_Data supplied:_
+++

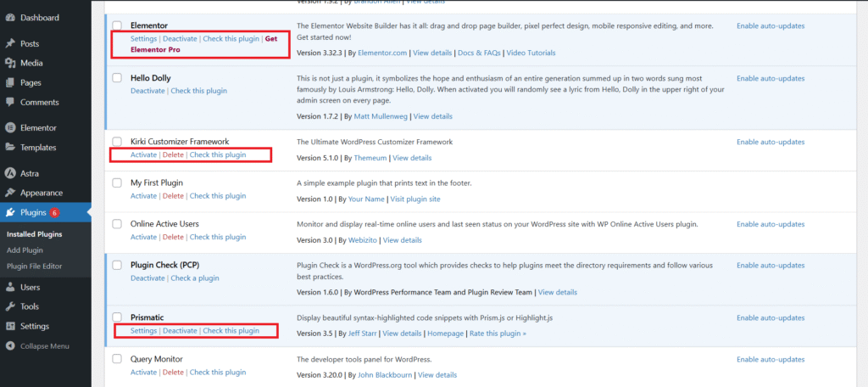This screenshot has height=387, width=868.
Task: Click the Astra theme icon
Action: pyautogui.click(x=9, y=173)
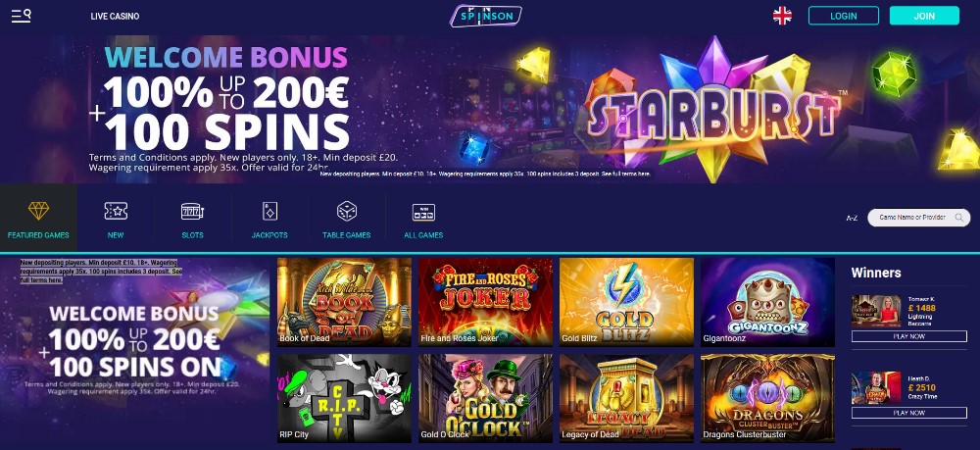This screenshot has height=450, width=980.
Task: Click the Login button
Action: tap(843, 16)
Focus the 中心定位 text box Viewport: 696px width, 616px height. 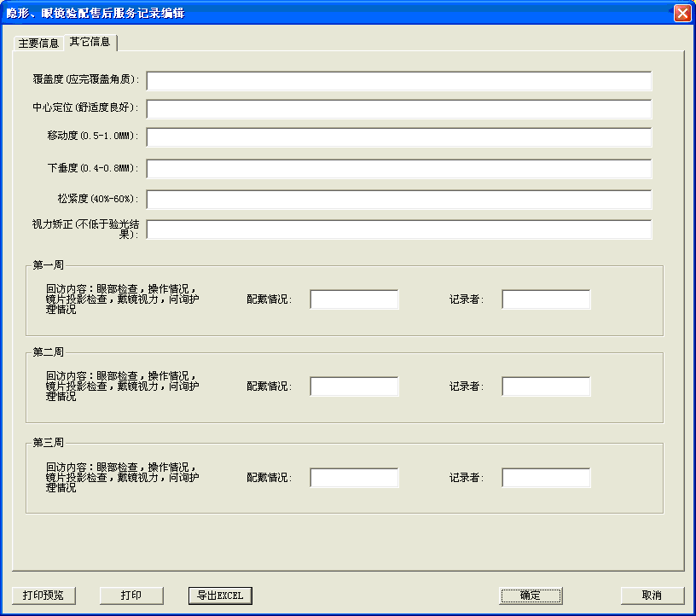pyautogui.click(x=398, y=109)
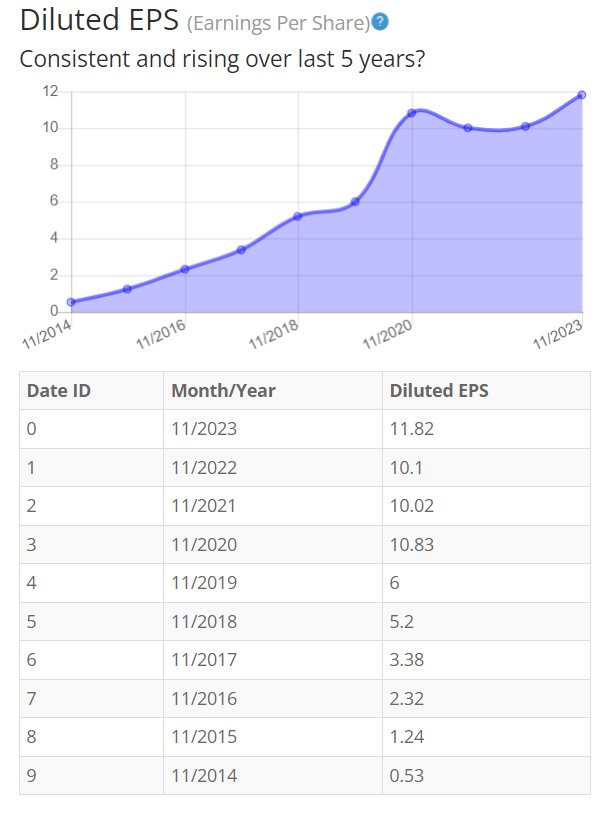This screenshot has width=600, height=818.
Task: Click the 11/2023 data point on chart
Action: coord(582,95)
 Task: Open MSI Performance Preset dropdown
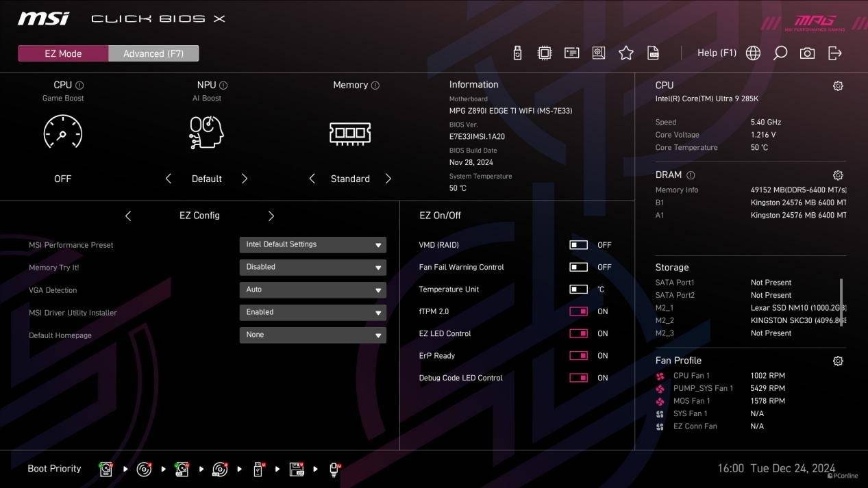click(x=312, y=244)
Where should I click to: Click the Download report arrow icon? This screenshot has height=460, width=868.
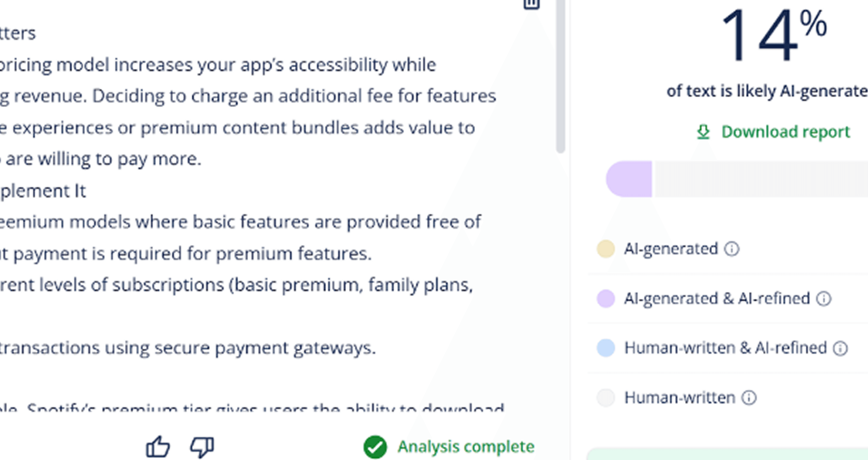click(x=703, y=132)
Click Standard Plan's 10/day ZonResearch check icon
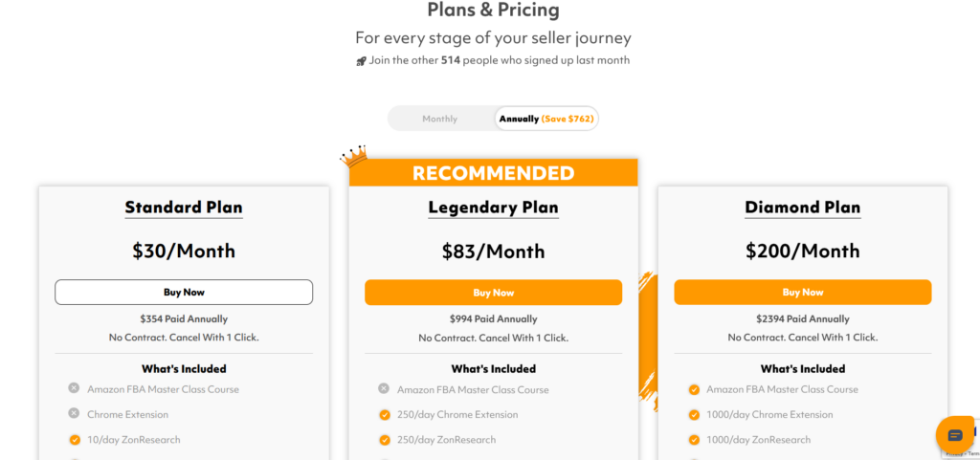980x460 pixels. tap(74, 440)
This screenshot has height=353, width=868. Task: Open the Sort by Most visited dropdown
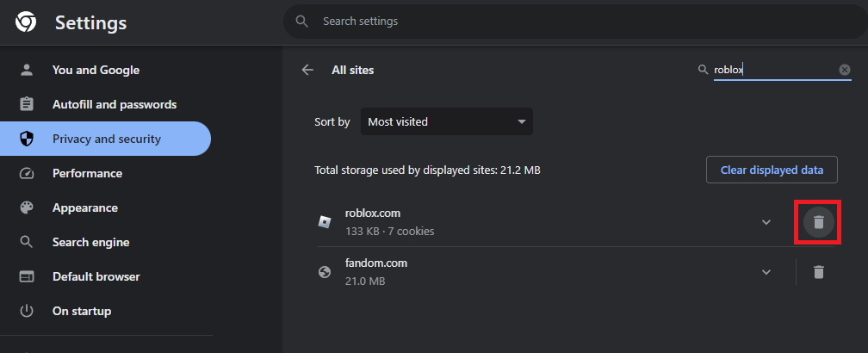point(446,121)
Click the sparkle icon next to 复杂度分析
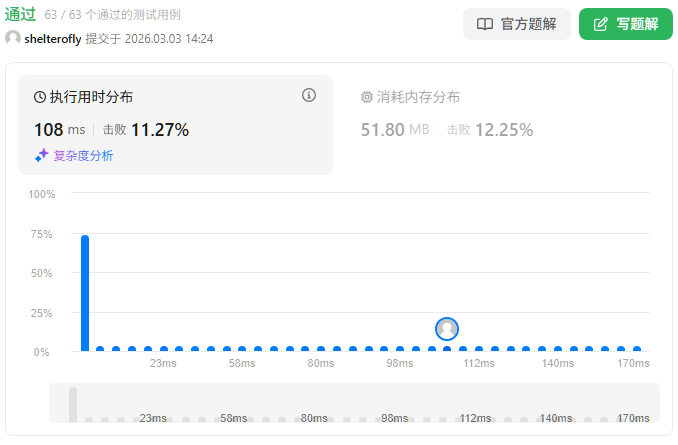Viewport: 678px width, 445px height. coord(42,155)
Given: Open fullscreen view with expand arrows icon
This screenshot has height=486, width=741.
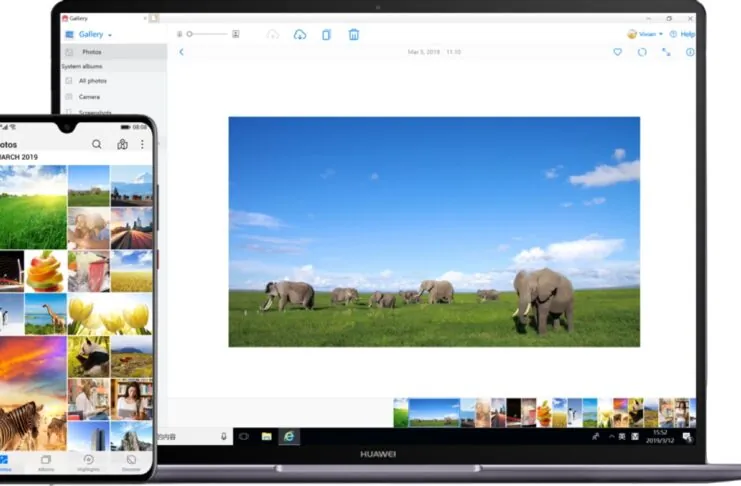Looking at the screenshot, I should click(x=666, y=52).
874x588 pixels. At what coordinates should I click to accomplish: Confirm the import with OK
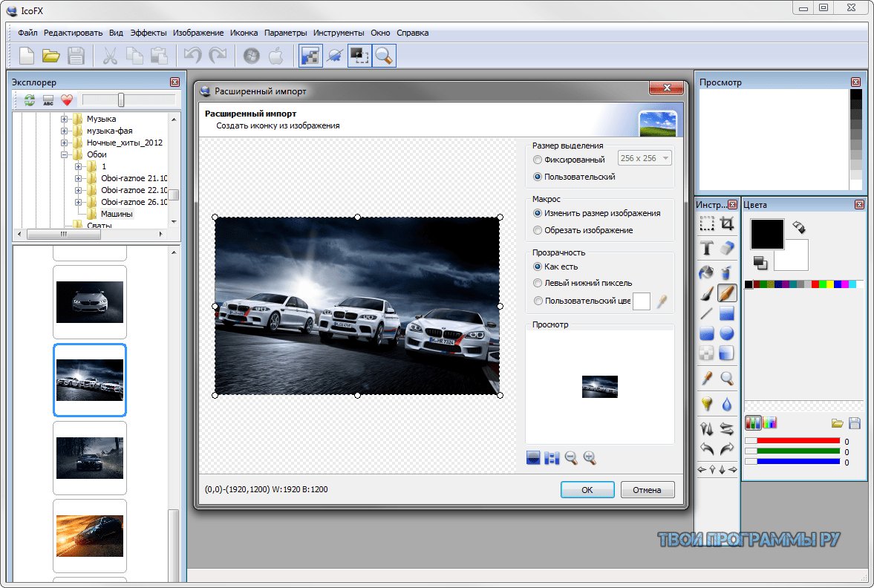coord(587,490)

+++

_Work to be completed:_ Reproduce exactly, and only, the part of the entries above that runs from the line with "874x588 pixels. At" to the last line, both included. Pictures stay out.

_Written reply:_
874x588 pixels. At what coordinates should I click to accomplish: Confirm the import with OK
coord(587,490)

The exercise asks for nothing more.